A Minnesota-based mining company plans to spend as much as $350 million to build a iron ore pellet plant in Indiana, creating up to 100 jobs by 2015, the company announced Tuesday morning.

Magnetation LLC, of Grand Rapids, Minn., said it would break ground on the plant in Reynolds in the first quarter of 2013. Reynolds is about 25 miles north of Lafayette.

When it becomes operational in 2015, the plant will produce iron ore pellets, a critical raw material in the steelmaking process, for use by AK Steel Corp. Magnetation will transport iron ore concentrate via rail from its operations in northern Minnesota to Reynolds.

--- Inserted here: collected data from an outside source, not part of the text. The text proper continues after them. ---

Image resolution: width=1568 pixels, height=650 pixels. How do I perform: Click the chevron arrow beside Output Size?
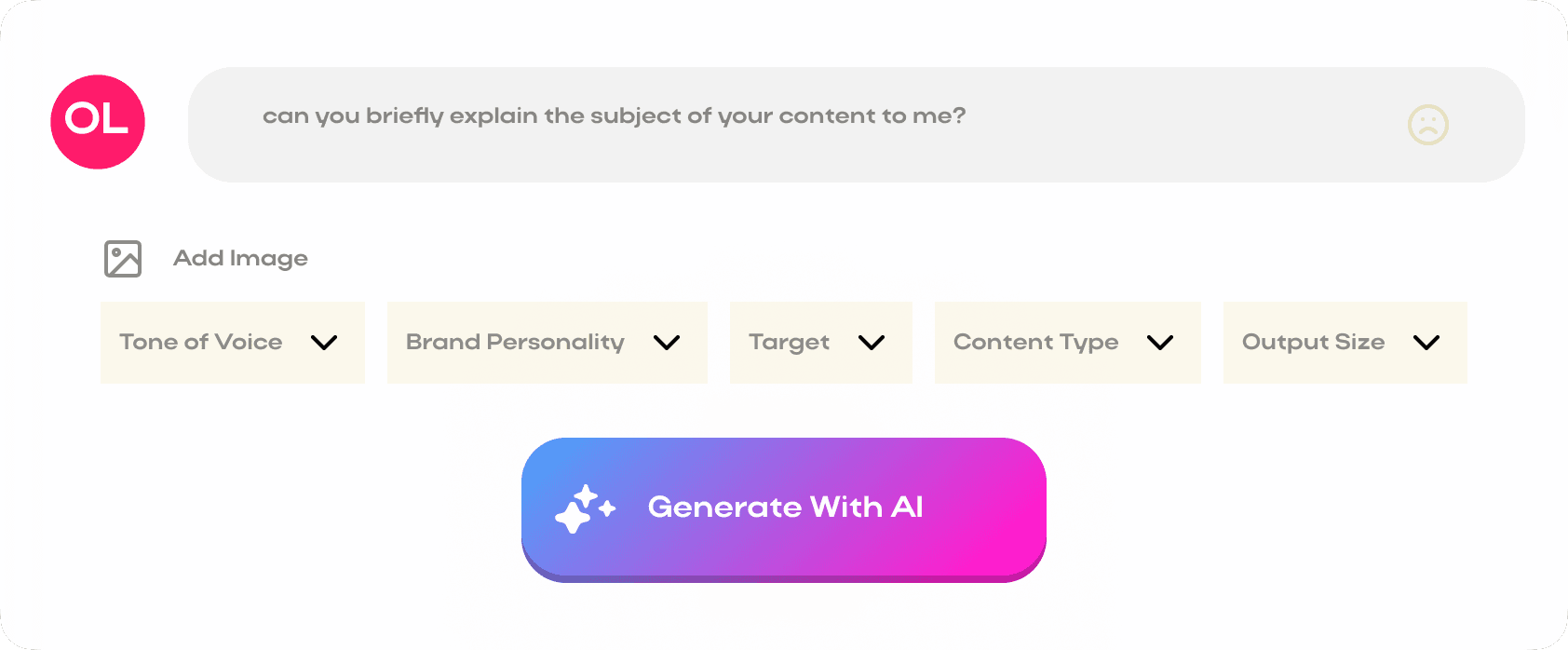(1426, 343)
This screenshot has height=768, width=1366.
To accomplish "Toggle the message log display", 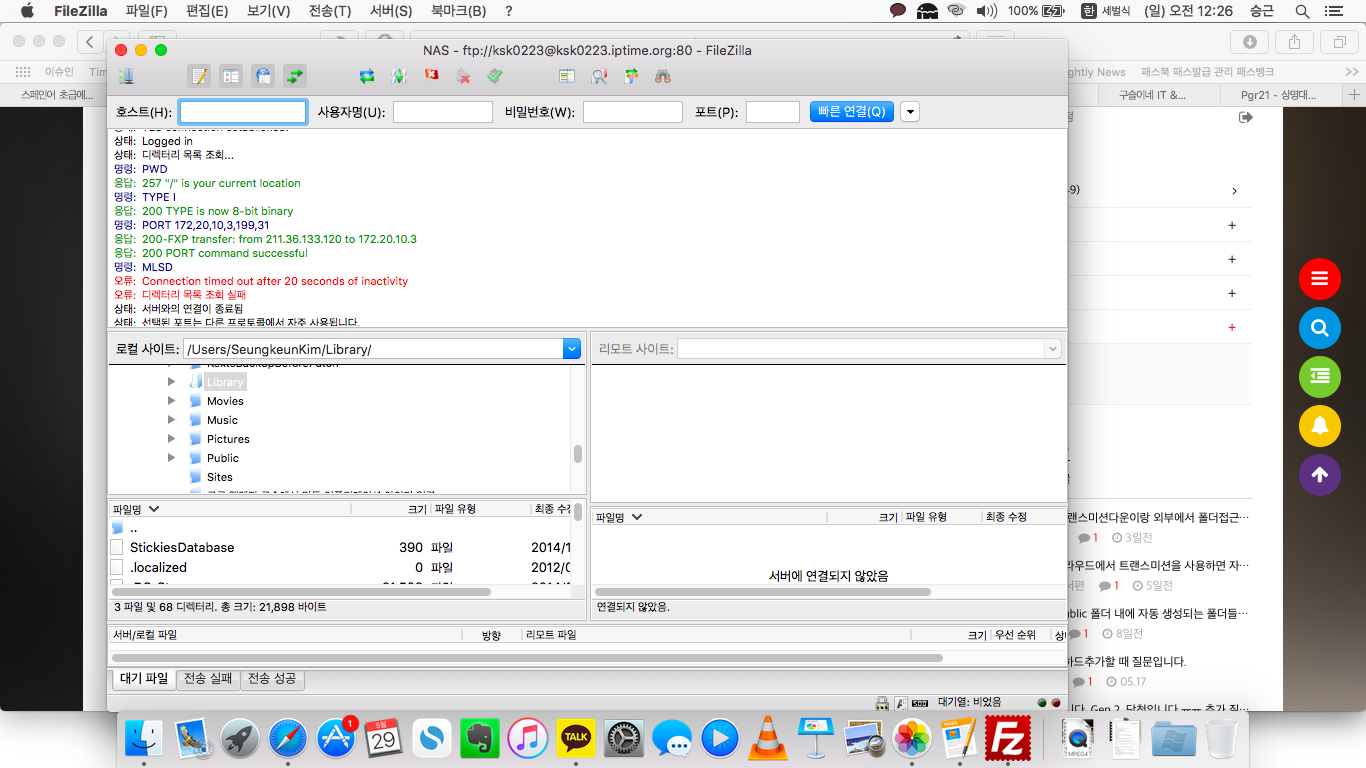I will 199,76.
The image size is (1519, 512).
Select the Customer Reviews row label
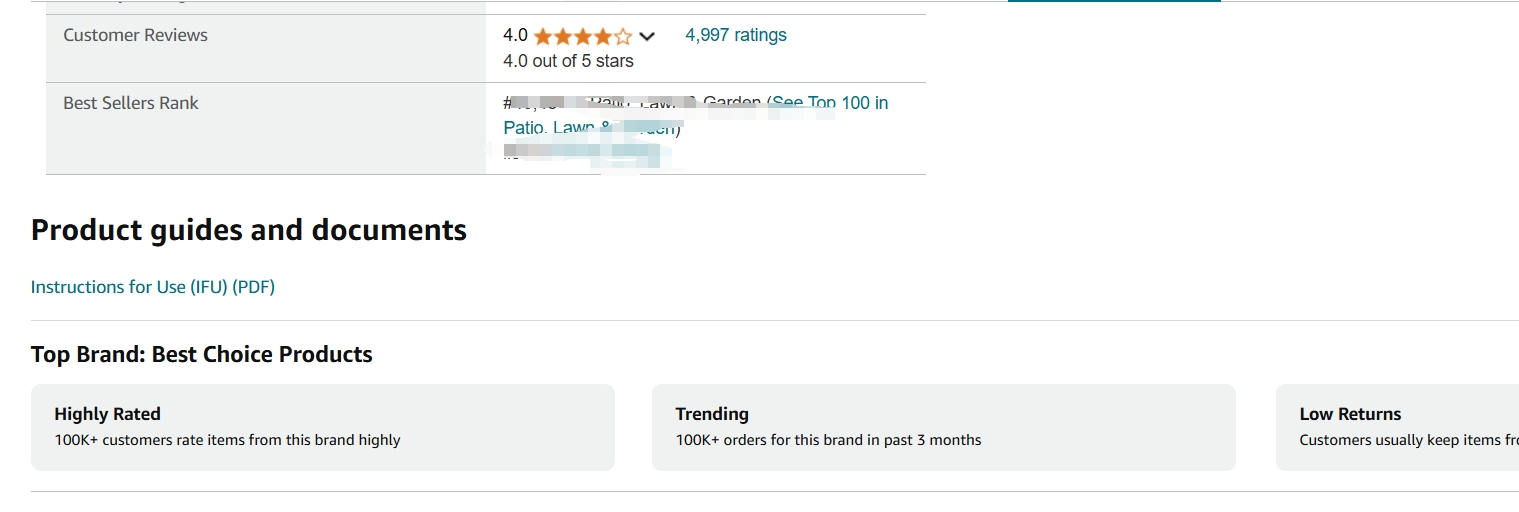135,35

"With convenient access to major railways and highways, Reynolds is an outstanding location for the company's new pellet plant," Magnetation CEO  Larry Lehtinen said in a prepared statement.

The Indiana Economic Development Corp. offered MagPellet LLC, a Magnetation subsidiary, up to $1.5 million in conditional tax credits and up to $200,000 in training grants based on the company's job-creation plans.

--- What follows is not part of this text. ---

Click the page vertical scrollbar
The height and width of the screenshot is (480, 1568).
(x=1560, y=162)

The Indiana Department of Transportation also will assist the project by improving rail service to the site. White County is offering additional financial support using revenue from a tax increment financing bond.

Utility NIPSCO said it will provide the company $23 million in additional energy and infrastructure incentives.

The Magnetation plant will use a site that was graded and prepared for a high-profile ethanol refinery project late last decade, but was never completed after VeraSun Energy Corp. went bankrupt.

"This announcement is a huge shot in the arm for the local economy in Reynolds and White County," said John Heimlich, president of the White County commissioners, in a prepared statement.
 
Sounds like the Monon may get a little busier. Maybe time for some upgrades ie; new rail, better signaling?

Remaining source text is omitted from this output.